IEC 62304 §5.6 software integration testing and integration test plan covering component interaction verification.
Security policy difference evaluation across trust boundaries during integration — authentication, authorization, and encryption enforcement verified at each boundary in the integrated system.
Integration test plan with trust boundary security test cases — functional integration tests without security policy verification at boundaries are a moderate gap.
Maps to
IEC 81001-5-1: §5.6 Software integration testing
Requirement text
The manufacturer can perform some of the software system testing as a part of software integration testing (see 5.7). As a part of health software integration testing, the manufacturer should consider security policy differences across trust boundaries.
Why this clause exists
Integration testing validates how components behave together — at the interfaces between modules, across subsystem boundaries, and in the presence of realistic data flows. Security integration testing is distinct from security unit testing and from pre-release security verification: unit tests verify individual components in isolation, which can validate correct component behavior while missing interaction vulnerabilities; pre-release testing validates the fully integrated system. The integration phase is specifically when interface-level security controls — authentication between services, authorization at subsystem boundaries, encrypted channels between components — first operate as a complete system and can be verified holistically. IEC 81001-5-1:2021 clause 5.6 requires security testing during integration specifically to catch vulnerabilities that emerge from component interaction: an authentication mechanism that works correctly in isolation but fails when combined with a caching layer; an input validation rule correctly implemented in component A but bypassed by unexpected encoding from component B. Organizations that perform security testing only at the pre-release system level miss integration-phase vulnerabilities that are costly to remediate when discovered late.
What changed
IEC 81001-5-1:2021 is the first standalone cybersecurity standard purpose-built for health software and medical device software. Published in December 2021, it was adapted from IEC 62443-4-1 (industrial control systems security) to address the unique safety and regulatory context of medical devices — adding health-specific requirements that account for patient safety, clinical workflows, and the manufacturer-HDO relationship.
The standard mirrors IEC 62304's lifecycle structure but adds security-specific activities at every phase — planning, development, testing, release, and maintenance. It requires security risk management to be integrated with ISO 14971 safety risk management, not treated as a separate IT concern. FDA formally recognized it as Consensus Standard 13-122 on December 19, 2022 and references it as providing one acceptable framework for satisfying the cybersecurity requirements of Section 524B(b)(2), which requires manufacturers to design, develop, and maintain processes and procedures to provide a reasonable assurance that cyber devices and related systems are cybersecure.
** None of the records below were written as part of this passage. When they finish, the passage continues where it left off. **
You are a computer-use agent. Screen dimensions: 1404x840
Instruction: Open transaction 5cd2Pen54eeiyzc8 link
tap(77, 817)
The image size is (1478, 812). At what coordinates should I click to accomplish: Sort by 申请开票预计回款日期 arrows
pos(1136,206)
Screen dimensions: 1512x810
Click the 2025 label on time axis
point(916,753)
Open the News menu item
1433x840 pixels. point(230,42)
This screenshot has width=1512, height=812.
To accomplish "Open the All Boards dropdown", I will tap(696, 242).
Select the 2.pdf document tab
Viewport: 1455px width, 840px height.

EU MDR harmonization was originally targeted for May 2024 but postponed to May 2028. Despite this delay, Notified Bodies and Competent Authorities universally recognize it as "state of the art" for health software cybersecurity under MDR GSPR Annex I, Section 17.2. Missing or inadequate cybersecurity documentation is already a top cause of Notified Body major non-conformities for SaMD. A December 2025 Interpretation Sheet (ISH1:2025) clarified software item classification into maintained, supported, and required software categories, affecting risk transfer and post-market obligations.
Common gaps (what we see in audits)
- Integration testing does not include security test cases — Integration testing verifies functional component interactions but does not test security-relevant interactions — authentication enforcement between components, data encryption in transit, or privilege escalation through component interactions.